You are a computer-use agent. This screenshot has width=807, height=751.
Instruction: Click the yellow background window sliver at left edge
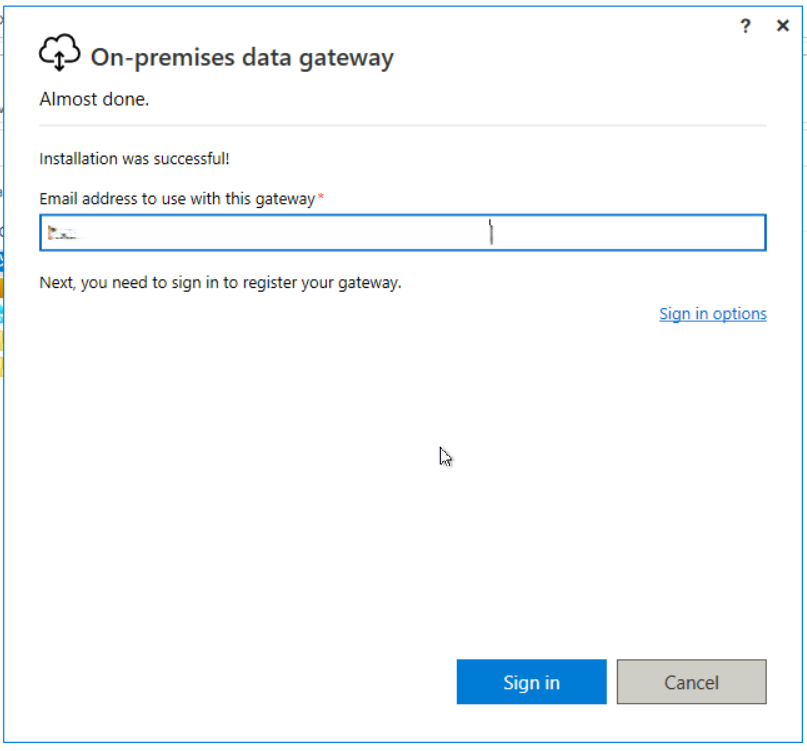tap(1, 290)
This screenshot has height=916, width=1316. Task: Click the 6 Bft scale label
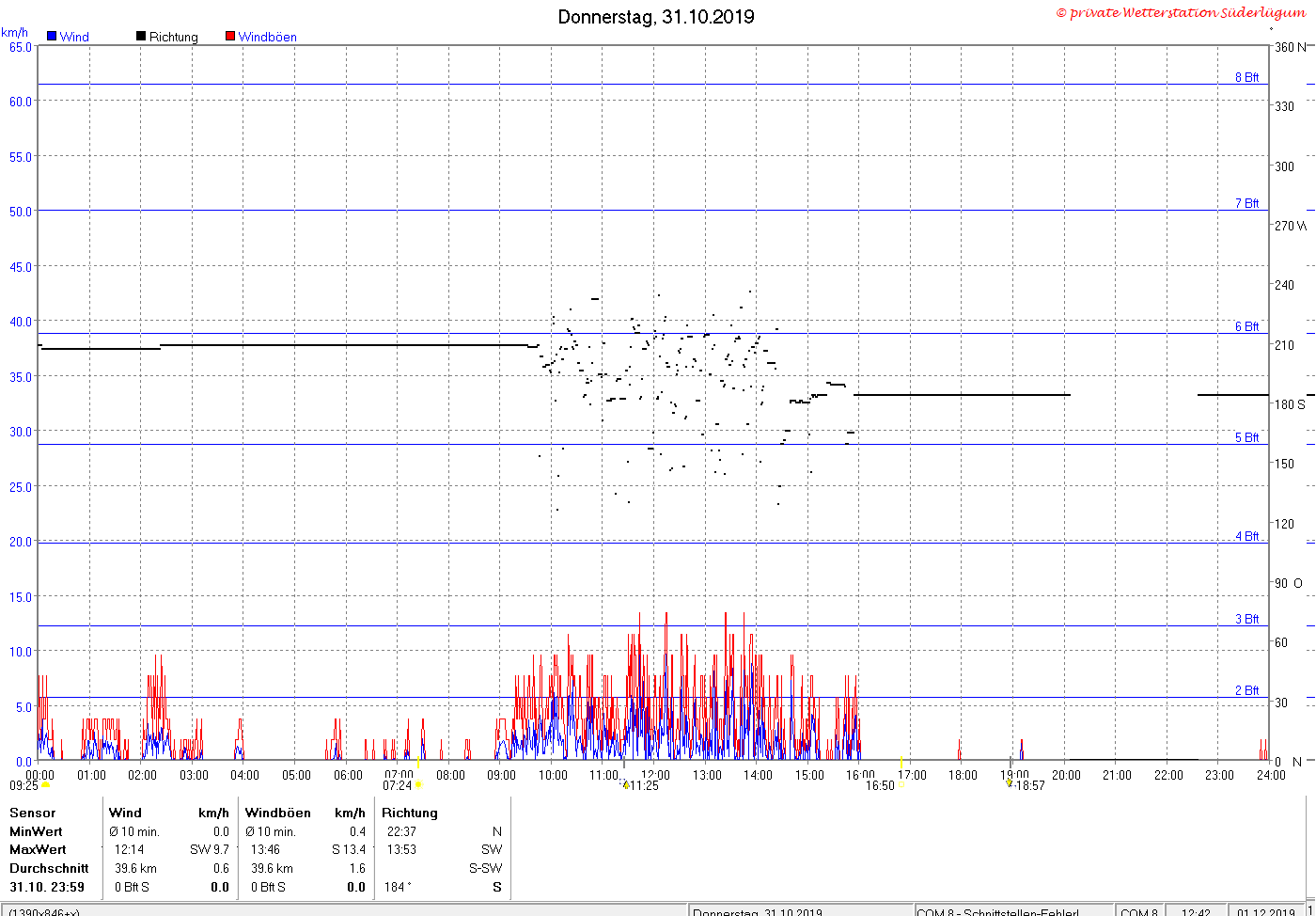point(1247,326)

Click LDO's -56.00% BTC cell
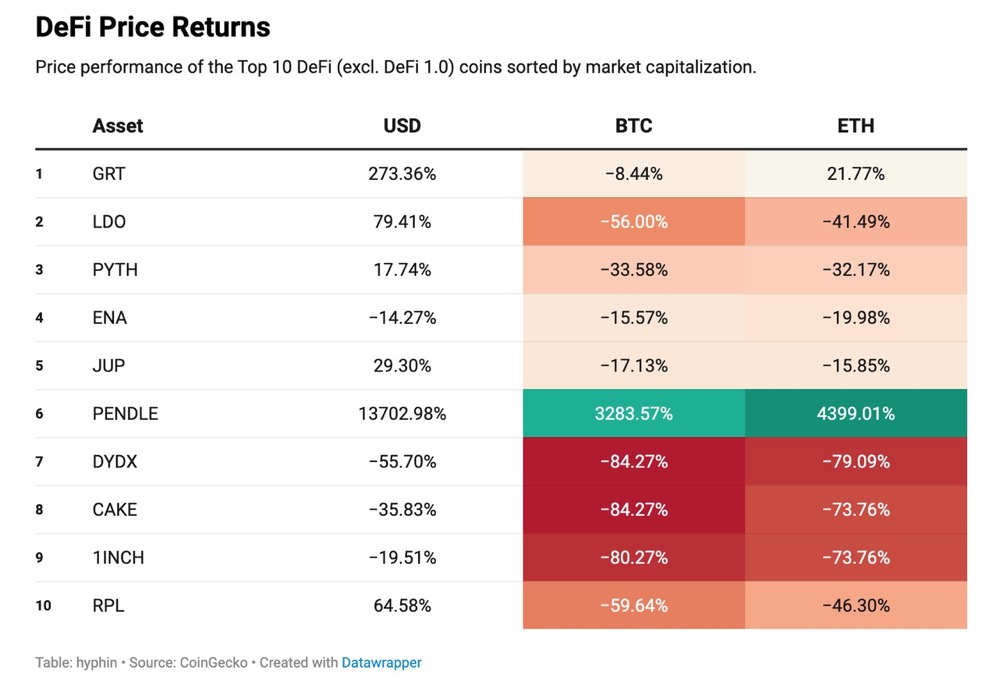click(633, 222)
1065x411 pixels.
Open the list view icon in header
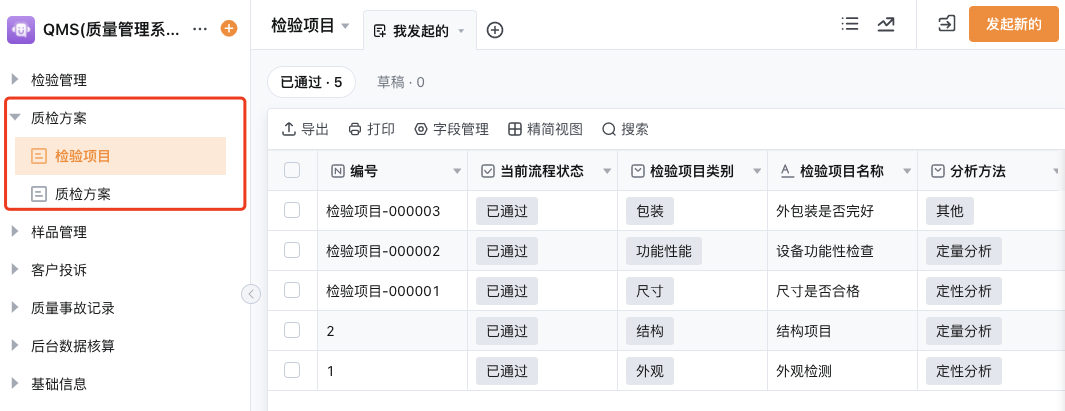pyautogui.click(x=850, y=24)

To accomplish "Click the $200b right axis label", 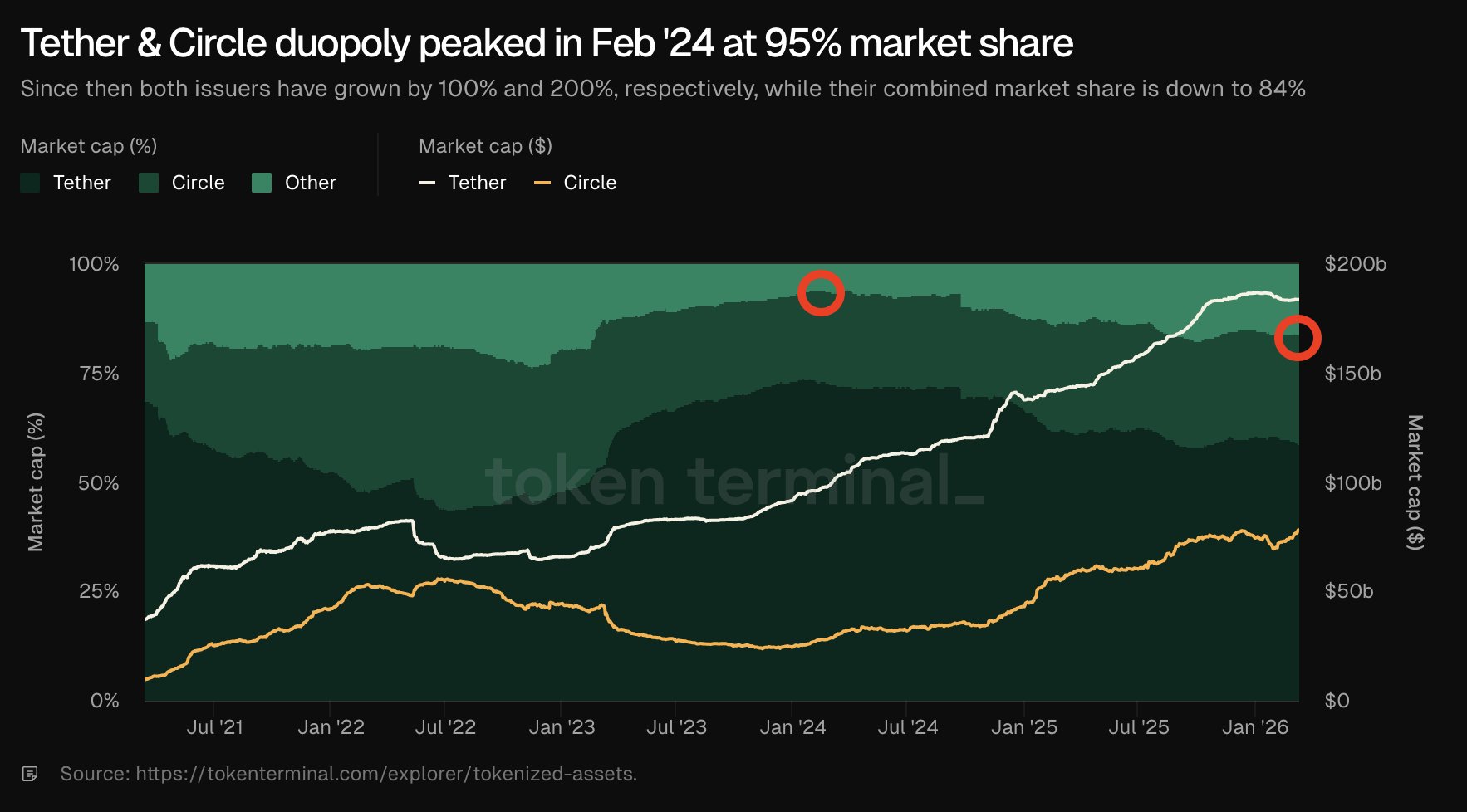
++++++++
Aim of the task – Copy exactly the lines from the one containing "1065x411 pixels." through the final line of the records above, both included, and leave out any pictures.

Written answer –
1065x411 pixels.
Open the list view icon in header
pyautogui.click(x=850, y=24)

To accomplish "Click the $200b right axis label", 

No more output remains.